With regards to resources, there are two options – use what is already out there or create your own.
The selection of pre-made elearning resources should be made very carefully. Teachers shouldn’t take the easy option of adapting their learning objectives to suit the resources they have stumbled upon. Instead, they need to find the resources that match their learning objectives.
An example is that of the resources available via the Khan Academy. With over 3,300 videos in areas including Maths, Science, and Humanities there are plenty to select from. However, on closer examination they may not all be suitable. Mathematical concepts aren’t necessarily taught in the same order or the same way as they are in the Khan Academy. Many of the videos presume certain underpinning knowledge that not all students may have and the selection of some of these videos may cause confusion amongst students.
Points to note: Be prepared to spend a vast amount of time searching for appropriate resources. Aim for quality content and supplement it with your own material if necessary.
The other option is to develop your own elearning resources. Easy … make a PowerPoint (if you don’t already have one), gather a few handouts, upload them into your LMS, tell the students they are there … done! Unfortunately this happens far too often and no wonder students are getting turned off by the use of technology in schools! Considering the other types interactive online experiences students have, expecting them to be self-motivated enough to sit through a badly designed PowerPoint and Word documents is quite unrealistic.

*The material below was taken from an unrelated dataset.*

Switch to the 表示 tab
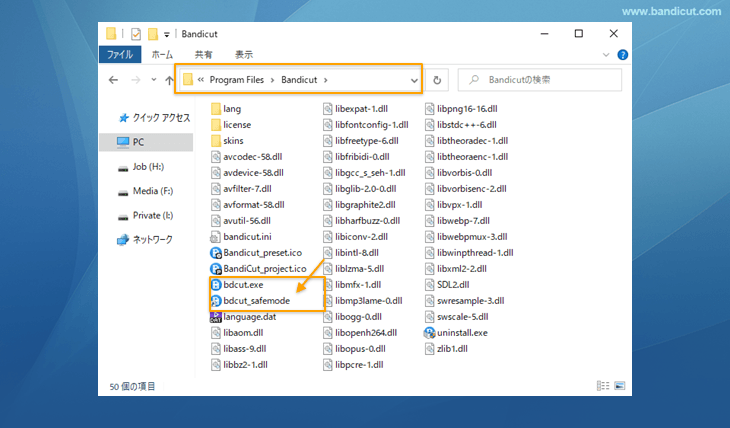This screenshot has width=730, height=428. click(243, 55)
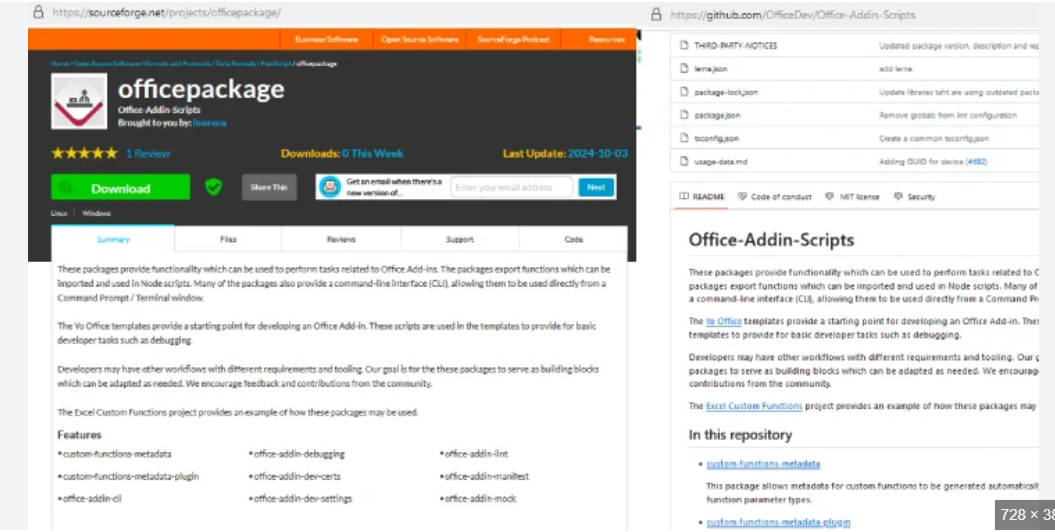Open the Resources menu in the orange bar
The width and height of the screenshot is (1055, 532).
coord(606,40)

Points to note: Creating your own resources requires careful planning, time and a certain level of skill. It might require some participation in professional development activities.
Sure, providing the class material online enables the student to rewind and re-visit material if they don’t ‘get it’ the first time. However, the reality is that students often don’t realise they haven’t ‘got it’ until a test situation. Teenagers typically rush through any work that the teacher has set for homework (as a mother of two teenagers I know how they operate!).

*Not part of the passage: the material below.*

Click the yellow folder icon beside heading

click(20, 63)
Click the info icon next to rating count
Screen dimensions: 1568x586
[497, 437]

A typical parent-teenager dialogue might go something like this … “Have you finished?” … “Yeah” … “Do you understand it?” … “Yeah” … “OK, show me” … [grunts of teenage objections] … [grunting teenager gets question wrong] … [pick from one of the following teenager responses] (a) “We didn’t have to get them all right“, (b) “I was getting them right before you came along“, or (c) “We were told to only spend 15 minutes on this” (translated as “I’ve had enough and I’m not doing any more!”).
Points to note: Don’t expect students to be passive recipients of information. Build in opportunities for self-assessment, reflection, collaboration and discussion. Get them to do something with the information.

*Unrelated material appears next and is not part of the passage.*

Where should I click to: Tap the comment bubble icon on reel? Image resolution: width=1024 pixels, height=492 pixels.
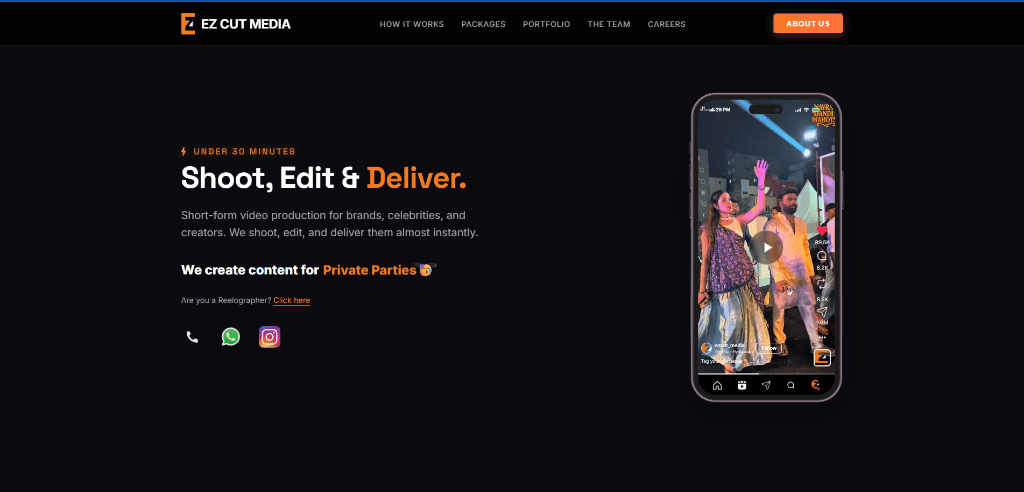click(822, 256)
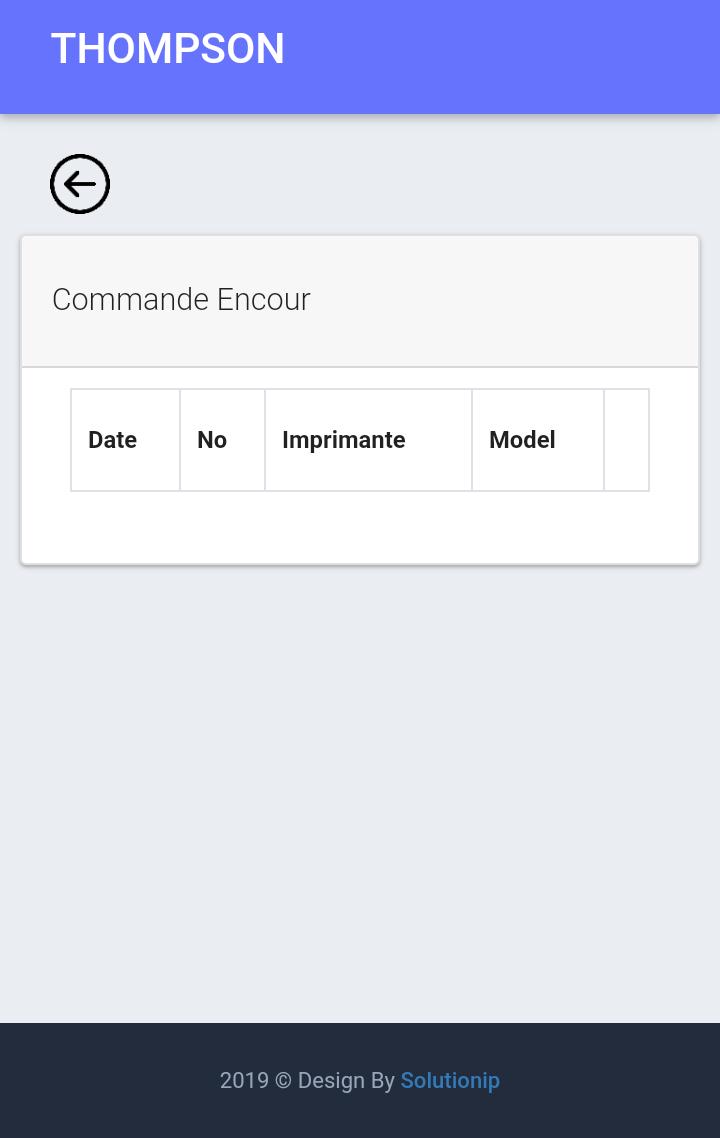Click the dark footer bar empty area
The height and width of the screenshot is (1138, 720).
(109, 1080)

Good pedagogy, both in the selection or design of elearning resources and in classroom interactions, is absolutely essential. A good teacher will plan their lesson so that there is a mixture of ‘lecture’ (content delivery), questions, enquiry, problem solving, reflection and group work. The ‘lecture’ time, whether online or in the classroom, should also include questions and discussions along the way. These principles should apply to the more traditional classroom as well as the flipped classroom.
I’m not against the idea of the flipped classroom, in fact, I’m for anything that merges my two passions of education and technology. However, flipping is not a solution that fits all students in every situation. It should be more than just using video to deliver content.
Teachers need to look at what they are teaching how they are teaching it. The appropriate teaching methodology is selected to suit the student and the content. The decision to flip the content should be made for the benefit of the student, not the teacher or the school.